Carner was inducted into the Rhode Island Heritage Hall of Fame in 1969. In 1981, Carner was voted the Bob Jones Award, the highest honor given by the United States Golf Association in recognition of distinguished sportsmanship in golf. She captained the 1994 U.S. Solheim Cup team.

Amateur career
Born in Kirkland, Washington, a suburb east of Seattle, "The Great Gundy" (as she was known before she married Don Carner) remained an amateur until age 30.  In 1960, while attending Arizona State University, she won the national intercollegiate individual golf championship. From 1956 to 1968, she was the dominant woman in amateur golf, and accumulated five U.S. Women's Amateur titles (1957, 1960, 1962, 1966, 1968), ranking her second only to Glenna Collett Vare who had six. She was runner-up two other times (1956, 1964). In 1966, Carner needed 5 extra holes (41 holes in total) to beat Marlene Stewart Streit in the longest final match in U.S. Women's Amateur history. She also won the U.S. Girls' Junior in 1956.
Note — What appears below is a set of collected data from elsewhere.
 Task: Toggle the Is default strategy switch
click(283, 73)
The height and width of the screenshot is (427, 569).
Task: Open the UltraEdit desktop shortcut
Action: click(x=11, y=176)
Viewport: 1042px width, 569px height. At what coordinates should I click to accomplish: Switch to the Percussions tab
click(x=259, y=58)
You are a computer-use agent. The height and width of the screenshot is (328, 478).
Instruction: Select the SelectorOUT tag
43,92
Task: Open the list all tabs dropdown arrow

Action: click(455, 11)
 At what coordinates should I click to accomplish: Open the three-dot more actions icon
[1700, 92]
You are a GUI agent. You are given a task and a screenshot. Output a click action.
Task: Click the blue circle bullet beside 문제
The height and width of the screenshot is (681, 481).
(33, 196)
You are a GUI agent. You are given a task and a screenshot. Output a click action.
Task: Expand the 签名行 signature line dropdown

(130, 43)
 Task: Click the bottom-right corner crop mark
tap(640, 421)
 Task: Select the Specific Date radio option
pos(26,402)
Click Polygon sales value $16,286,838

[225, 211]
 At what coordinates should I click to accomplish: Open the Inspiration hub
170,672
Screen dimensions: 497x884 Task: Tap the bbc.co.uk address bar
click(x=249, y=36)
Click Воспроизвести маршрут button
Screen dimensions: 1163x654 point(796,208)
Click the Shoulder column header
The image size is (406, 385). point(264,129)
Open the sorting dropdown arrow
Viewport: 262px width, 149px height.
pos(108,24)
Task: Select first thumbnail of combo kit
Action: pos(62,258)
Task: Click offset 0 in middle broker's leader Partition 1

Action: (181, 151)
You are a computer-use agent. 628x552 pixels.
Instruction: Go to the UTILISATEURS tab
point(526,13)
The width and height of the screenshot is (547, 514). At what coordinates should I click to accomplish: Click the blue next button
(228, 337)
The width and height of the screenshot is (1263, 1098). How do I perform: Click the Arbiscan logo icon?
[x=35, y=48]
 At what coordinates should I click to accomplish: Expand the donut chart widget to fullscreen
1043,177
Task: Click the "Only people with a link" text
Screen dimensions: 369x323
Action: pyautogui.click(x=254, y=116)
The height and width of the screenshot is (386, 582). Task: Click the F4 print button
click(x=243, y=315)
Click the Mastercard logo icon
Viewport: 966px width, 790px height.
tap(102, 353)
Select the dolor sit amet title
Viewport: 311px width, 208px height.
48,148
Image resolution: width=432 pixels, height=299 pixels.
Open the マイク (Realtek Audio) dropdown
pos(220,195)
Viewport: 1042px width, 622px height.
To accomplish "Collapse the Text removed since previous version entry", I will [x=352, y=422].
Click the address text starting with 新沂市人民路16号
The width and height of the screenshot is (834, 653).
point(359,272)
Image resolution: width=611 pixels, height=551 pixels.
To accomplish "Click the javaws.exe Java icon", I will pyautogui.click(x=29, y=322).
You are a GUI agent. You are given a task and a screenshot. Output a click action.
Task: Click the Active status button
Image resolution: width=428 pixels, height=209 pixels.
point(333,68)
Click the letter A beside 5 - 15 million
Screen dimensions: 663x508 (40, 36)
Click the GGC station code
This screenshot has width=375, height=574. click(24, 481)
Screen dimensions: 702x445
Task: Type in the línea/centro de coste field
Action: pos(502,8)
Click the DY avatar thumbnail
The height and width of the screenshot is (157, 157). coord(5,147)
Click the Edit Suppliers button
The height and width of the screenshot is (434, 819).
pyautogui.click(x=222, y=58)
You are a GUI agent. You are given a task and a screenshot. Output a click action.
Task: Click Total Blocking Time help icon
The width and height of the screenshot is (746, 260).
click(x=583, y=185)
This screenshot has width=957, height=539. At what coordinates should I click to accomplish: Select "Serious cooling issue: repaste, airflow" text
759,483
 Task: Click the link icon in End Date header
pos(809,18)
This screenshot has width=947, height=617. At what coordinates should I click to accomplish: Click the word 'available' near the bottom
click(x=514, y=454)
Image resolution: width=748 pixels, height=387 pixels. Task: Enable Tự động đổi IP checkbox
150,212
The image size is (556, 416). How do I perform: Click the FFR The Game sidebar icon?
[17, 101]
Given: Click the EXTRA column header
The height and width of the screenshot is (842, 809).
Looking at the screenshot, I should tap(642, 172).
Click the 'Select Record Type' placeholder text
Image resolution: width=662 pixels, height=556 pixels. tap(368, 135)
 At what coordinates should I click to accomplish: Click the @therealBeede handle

While still an amateur in 1969, Carner won an LPGA Tour event, the Burdine's Invitational. She was the last amateur to win on the LPGA Tour until 15-year-old New Zealander Lydia Ko won the CN Canadian Women's Open in 2012.

Professional career
Carner's greatest professional victories were her two U.S. Women's Opens, in 1971 and 1976. She led after each round in 1971 and won easily, finishing seven shots better than Kathy Whitworth who finished in second. In 1976, Carner needed an 18-hole playoff to defeat Sandra Palmer.

Big Mama (her other nickname) was the second player in LPGA history to cross the $1 million mark in career earnings. She had an unusually long career, remaining competitive through the late 1990s. During 2004, she still played 10 tournaments and became the oldest player to make a cut on the LPGA Tour at age 65.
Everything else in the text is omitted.